Es cierto que las guías clínicas tienen una capacidad muy limitada para modificar las estructuras sociales que generan desigualdad. Sin embargo, sí pueden evitar contribuir a ella y pueden visibilizarla de forma explícita esta realidad.
Algunas medidas concretas serían:
1 – Incorporar los determinantes sociales de la salud como parte del diagnóstico y la evaluación clínica.
Del mismo modo que se evalúan comorbilidades o factores de riesgo, las guías podrían recomendar valorar inseguridad alimentaria, nivel educativo, condiciones laborales, acceso al transporte, disponibilidad de actividad física segura o capacidad económica para costear tratamientos.
2 – Diferenciar entre eficacia e implementabilidad.
Muchas recomendaciones se basan en intervenciones que funcionan en condiciones ideales o poco representativas de la diversidad social. Las guías podrían indicar de forma explícita qué recursos son necesarios para aplicarlas y qué porcentaje de la población tiene acceso real a ellos.
3 – Presentar alternativas escalonadas según disponibilidad de recursos.
No todos los sistemas sanitarios ni todos los pacientes tienen acceso a los mismos tratamientos. Las recomendaciones podrían incluir estrategias para escenarios de recursos altos, medios y limitados, como ya ocurre en algunas áreas de la oncología o las enfermedades infecciosas.
4 – Evaluar la equidad como un resultado clínico.
Una intervención no sólo debería juzgarse por cuánto peso reduce o cuánto mejora la HbA1c, sino también por si amplía o reduce las desigualdades existentes en salud. Si una intervención es costosa y/o hay poco acceso a la misma, en unos años podemos ver que poblaciones de altos recursos ven mejorar su salud mientras empeora en aquellas menos favorecidas.
5 – Reconocer explícitamente las poblaciones infrarepresentadas.
Cuando los ensayos de fármacos o programas incluyen predominantemente personas con mayores recursos, las guías deberían señalar las limitaciones de extrapolar esos resultados a poblaciones más vulnerables.
6 – Incluir expertos en salud pública y ciencias sociales en los grupos de consenso.
Muchas guías están elaboradas casi exclusivamente por clínicos y expertos en metodología. Incorporar sociólogos, epidemiólogos sociales, economistas de la salud o representantes de pacientes (sin conflictos con compañías farmacéuticas) podría aportar una perspectiva diferente sobre la factibilidad real de las recomendaciones.

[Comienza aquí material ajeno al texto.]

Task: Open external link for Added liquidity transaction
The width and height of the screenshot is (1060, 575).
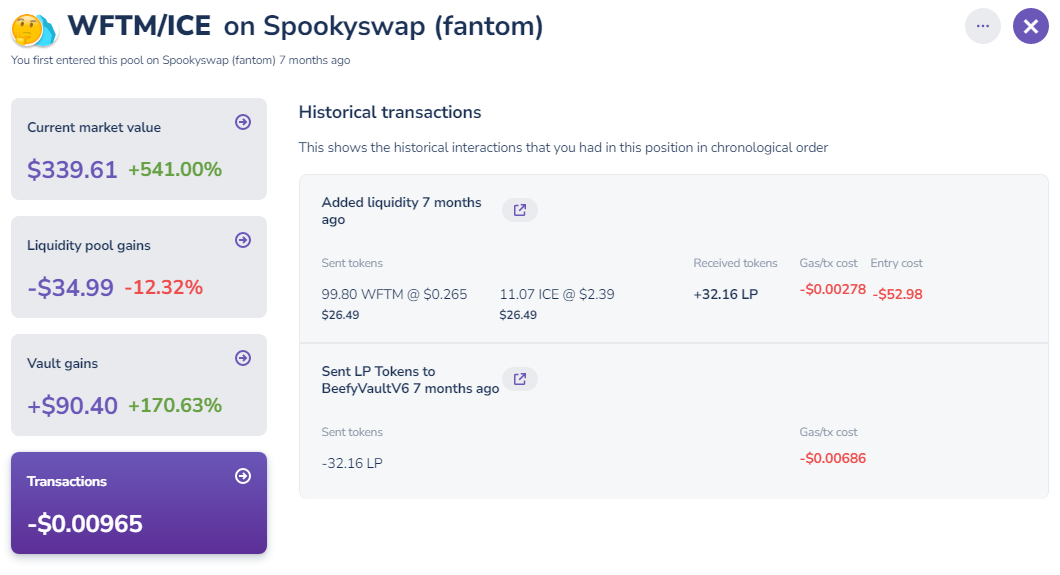Action: (520, 210)
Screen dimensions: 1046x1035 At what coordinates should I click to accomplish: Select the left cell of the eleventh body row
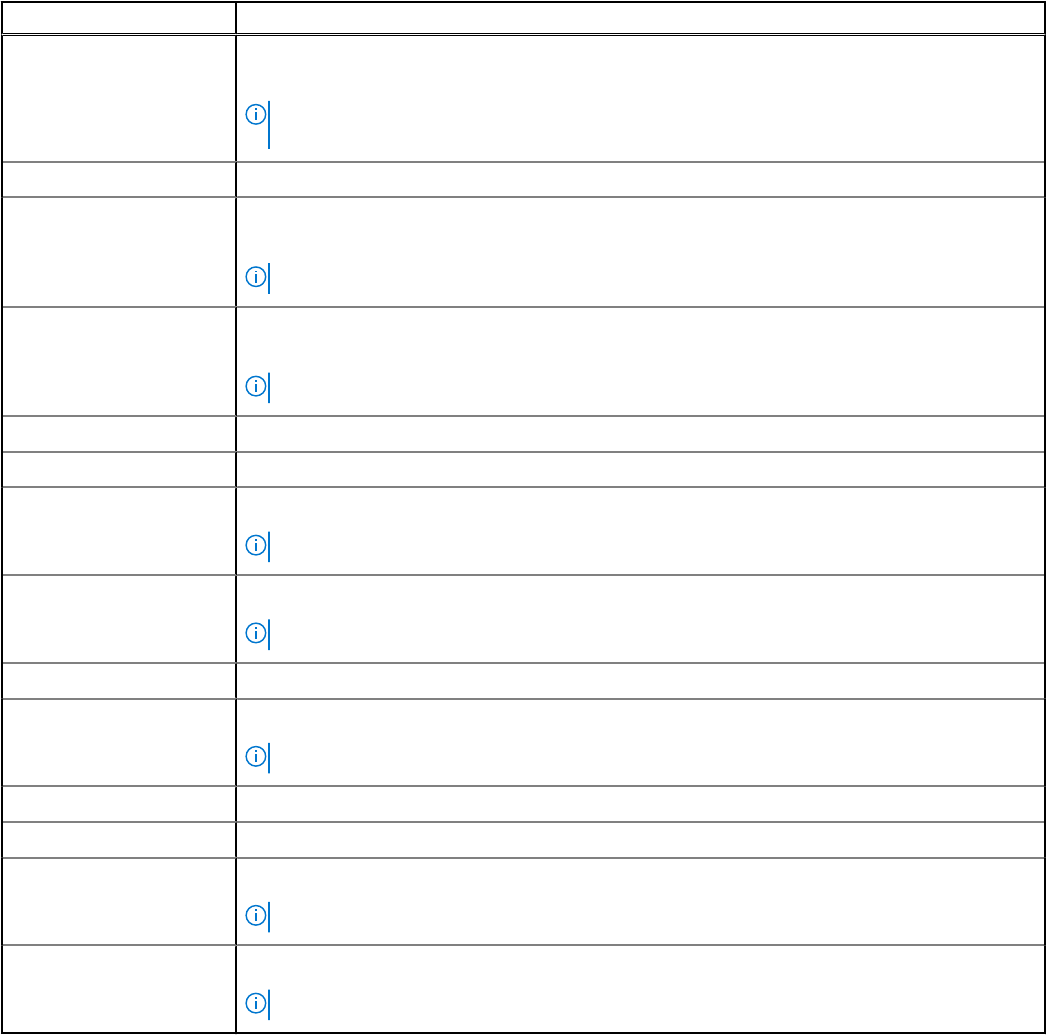[x=119, y=804]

7 – Abordar el coste y la accesibilidad de forma transparente.
En obesidad, por ejemplo, una recomendación centrada en agonistas del receptor GLP-1 tiene implicaciones muy distintas según el sistema sanitario, la cobertura pública o el nivel de renta de la población. Ignorar este aspecto puede convertir una recomendación técnicamente correcta en una propuesta inaccesible para la mayoría.
Quizá lo más importante es un cambio de enfoque: las guías suelen preguntar «¿qué intervención produce el mejor resultado clínico?». Pero también deberían preguntarse «¿para quién es realmente accesible esta intervención?» y «qué ocurrirá con quienes queden fuera?».

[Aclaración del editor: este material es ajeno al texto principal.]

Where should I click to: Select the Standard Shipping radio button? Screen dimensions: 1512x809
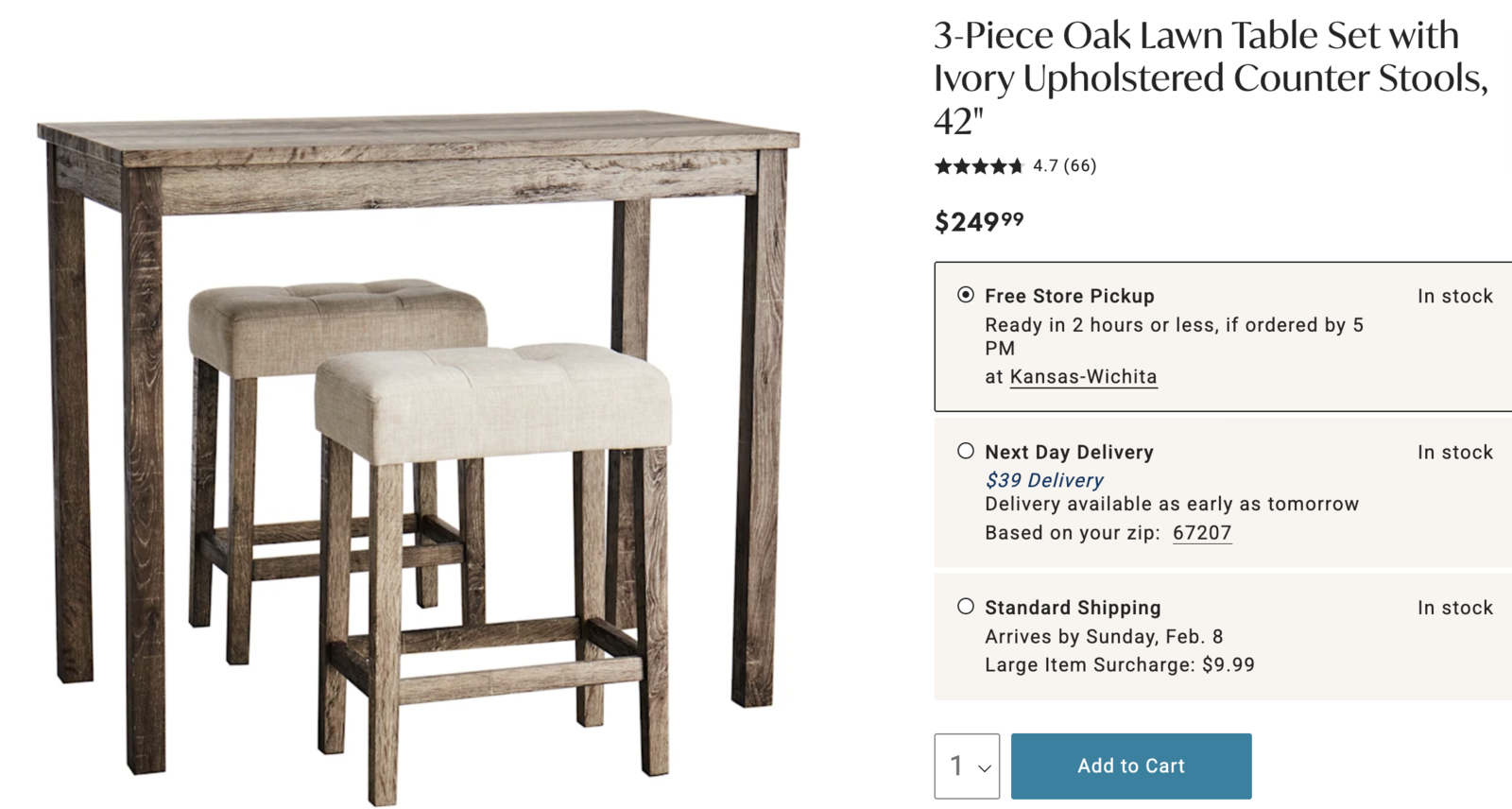pos(965,607)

En obesidad esto es especialmente relevante porque existe el riesgo de construir un modelo asistencial basado en tratamientos altamente eficaces para quienes logran acceder a ellos, mientras persiste —o incluso aumenta— la carga de enfermedad en los grupos socialmente más desfavorecidos. Una guía que ignore esta realidad puede ser científicamente rigurosa y, al mismo tiempo, socialmente insuficiente.